Shown listening to Marc Bamuthi Joseph in April are, from left, Katie Straw '12, Yasin Fairley '12, Ashley Booker '12, dance professor Rachel Boggia and theater lecturer Kati Vecsey. Photograph by Phyllis Graber Jensen/Bates College.

Just weeks after Marc Bamuthi Joseph dazzled local audiences with his performance piece red, black & GREEN: a blues, a theater production workshop at Bates is debuting an original adaptation of Joseph’s ballet libretto Home in 7.

Retitled Home, Among Other Transitional Places, this piece integrating dance, drama, poetry and video will be performed at 7:30 p.m. Thursday through Saturday, May 17-19, and at 2 p.m. Sunday, May 20, in Gannett Theater, Pettigrew Hall, 305 College St.

The performances are open to the public at no charge. For more information, please contact 207-786-6161.

Directed by Senior Lecturer in Theater Katalin Vecsey and with choreography and video design by Visiting Assistant Professor of Dance Rachel Boggia, Home, Among Other Transitional Places is the first original mainstage theater-dance collaboration from the Department of Theater and Dance, formed this academic year after the creation of a dance major at the college in 2011.

The seven performers in the piece include six students in the annual theater production workshop held during Short Term, Bates’ intensive five-week spring semester.

A poet, performer and educator, as well as director of performing arts at the Yerba Buena Center for the Arts in San Francisco, Joseph wrote Home in 7 for performances by the Atlanta Ballet in 2011. As this academic year’s artist in residence at Bates, he worked with the theater workshop faculty and students during the first week of the Short Term course.

“It’s so rare to be able to work with the playwright or originator of a text,” Boggia reflects. “He’s also a great teacher and mentor. He really connects with the students.”

Home, Among Other Transitional Places is a dramatic presentation of Joseph’s six-part autobiographical poem about his relationship with the city of Atlanta. A New York native who attended Morehouse College, Joseph was inspired by the city’s history, particularly stories of the Atlanta child murders in the late 1970s and early ’80s.

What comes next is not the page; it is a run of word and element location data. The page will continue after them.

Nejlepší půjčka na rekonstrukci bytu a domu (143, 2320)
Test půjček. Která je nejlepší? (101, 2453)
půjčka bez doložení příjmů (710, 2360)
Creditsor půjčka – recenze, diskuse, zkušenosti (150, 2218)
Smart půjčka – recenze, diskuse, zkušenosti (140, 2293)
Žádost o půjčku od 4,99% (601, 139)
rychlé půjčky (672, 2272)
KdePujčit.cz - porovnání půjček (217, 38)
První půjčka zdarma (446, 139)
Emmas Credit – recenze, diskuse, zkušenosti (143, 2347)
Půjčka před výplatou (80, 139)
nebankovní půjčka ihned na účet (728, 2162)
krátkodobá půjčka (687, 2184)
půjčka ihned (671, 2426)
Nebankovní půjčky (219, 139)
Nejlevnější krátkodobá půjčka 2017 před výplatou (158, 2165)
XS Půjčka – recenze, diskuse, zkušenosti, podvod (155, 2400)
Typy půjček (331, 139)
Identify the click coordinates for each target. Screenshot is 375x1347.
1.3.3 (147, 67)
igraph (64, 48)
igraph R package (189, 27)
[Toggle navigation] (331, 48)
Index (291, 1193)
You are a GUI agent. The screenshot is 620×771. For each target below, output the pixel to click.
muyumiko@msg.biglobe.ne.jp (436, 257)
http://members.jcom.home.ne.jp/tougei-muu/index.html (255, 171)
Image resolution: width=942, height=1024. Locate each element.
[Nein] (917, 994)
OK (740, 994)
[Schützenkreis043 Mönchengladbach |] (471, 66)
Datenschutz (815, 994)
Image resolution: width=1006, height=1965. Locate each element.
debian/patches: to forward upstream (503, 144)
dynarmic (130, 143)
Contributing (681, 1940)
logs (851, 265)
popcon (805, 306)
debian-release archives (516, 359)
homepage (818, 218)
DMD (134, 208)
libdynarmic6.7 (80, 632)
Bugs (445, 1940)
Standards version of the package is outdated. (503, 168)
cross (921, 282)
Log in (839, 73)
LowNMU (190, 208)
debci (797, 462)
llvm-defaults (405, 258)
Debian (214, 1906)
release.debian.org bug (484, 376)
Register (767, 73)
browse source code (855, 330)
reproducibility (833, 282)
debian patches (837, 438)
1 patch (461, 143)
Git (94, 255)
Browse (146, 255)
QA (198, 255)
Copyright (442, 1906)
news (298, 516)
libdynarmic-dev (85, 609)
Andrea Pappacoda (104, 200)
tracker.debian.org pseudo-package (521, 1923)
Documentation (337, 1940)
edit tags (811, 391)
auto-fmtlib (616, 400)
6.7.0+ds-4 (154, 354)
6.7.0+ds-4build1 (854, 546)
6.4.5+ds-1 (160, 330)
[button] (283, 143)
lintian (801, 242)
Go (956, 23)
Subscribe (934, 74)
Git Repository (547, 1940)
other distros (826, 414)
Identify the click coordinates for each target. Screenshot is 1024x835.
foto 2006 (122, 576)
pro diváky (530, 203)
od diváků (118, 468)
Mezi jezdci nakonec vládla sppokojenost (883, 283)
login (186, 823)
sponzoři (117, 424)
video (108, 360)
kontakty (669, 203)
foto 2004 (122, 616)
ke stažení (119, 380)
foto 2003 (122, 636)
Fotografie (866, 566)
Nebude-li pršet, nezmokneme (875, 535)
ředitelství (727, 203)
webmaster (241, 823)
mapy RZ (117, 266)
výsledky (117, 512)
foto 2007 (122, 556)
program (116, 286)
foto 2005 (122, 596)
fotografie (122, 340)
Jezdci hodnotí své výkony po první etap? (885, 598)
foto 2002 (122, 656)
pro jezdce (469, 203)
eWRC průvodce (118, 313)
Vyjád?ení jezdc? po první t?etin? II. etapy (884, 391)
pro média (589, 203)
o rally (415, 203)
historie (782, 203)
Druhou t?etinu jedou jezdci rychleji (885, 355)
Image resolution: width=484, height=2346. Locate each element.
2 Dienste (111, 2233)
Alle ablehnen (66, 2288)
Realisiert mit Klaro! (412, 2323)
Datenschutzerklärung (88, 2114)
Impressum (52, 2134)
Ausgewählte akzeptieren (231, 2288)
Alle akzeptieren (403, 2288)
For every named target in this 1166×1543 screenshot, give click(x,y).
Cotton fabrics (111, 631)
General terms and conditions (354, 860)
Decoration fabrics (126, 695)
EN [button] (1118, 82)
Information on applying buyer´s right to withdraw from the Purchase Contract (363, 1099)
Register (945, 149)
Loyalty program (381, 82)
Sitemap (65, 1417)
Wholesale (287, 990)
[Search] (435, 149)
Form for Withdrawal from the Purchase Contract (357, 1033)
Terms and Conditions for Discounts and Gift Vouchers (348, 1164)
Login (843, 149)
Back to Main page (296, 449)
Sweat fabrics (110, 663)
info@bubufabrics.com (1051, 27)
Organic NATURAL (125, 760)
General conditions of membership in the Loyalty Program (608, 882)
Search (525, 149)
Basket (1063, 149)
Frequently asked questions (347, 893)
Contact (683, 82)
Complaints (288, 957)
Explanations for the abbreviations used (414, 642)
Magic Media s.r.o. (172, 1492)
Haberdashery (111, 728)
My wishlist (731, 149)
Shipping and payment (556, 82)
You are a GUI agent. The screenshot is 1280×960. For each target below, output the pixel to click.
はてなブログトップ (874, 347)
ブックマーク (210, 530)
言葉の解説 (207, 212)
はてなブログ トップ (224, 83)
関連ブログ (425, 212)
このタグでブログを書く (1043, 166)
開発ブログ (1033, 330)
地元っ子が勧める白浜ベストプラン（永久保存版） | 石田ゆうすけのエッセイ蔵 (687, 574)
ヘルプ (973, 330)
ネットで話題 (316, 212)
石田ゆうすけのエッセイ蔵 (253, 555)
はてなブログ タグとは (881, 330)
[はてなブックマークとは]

“History is made faceless as the next generation loses a connection,” Joseph told Creative Loafing Atlanta, an alternative weekly newspaper. “I’m interested in facilitating that conversation between the solid forms of today and the city’s ghosts.”

The Bates students faced the challenge of making the piece their own without changing the text, a daunting task considering the cast is all women, only one of whom has visited Atlanta. “But it works out fine,” says Vecsey. “It’s really interesting how gender and location hasn’t really been an issue.”

Joseph will make a taped appearance in the digital images projected around the actors and dancers.

The performance is under 45 minutes long and will be followed by a question and answer session with the students, Vecsey and Boggia.

Joseph is one of America’s vital voices in performance, arts education and artistic curation. This year he was an inaugural recipient of the Doris Duke Charitable Foundation Artist Award, and last year received the Alpert Award in the Arts for Theater. In 2007, he graced the cover of Smithsonian Magazine after being named one of America’s Top Young Innovators in the Arts and Sciences.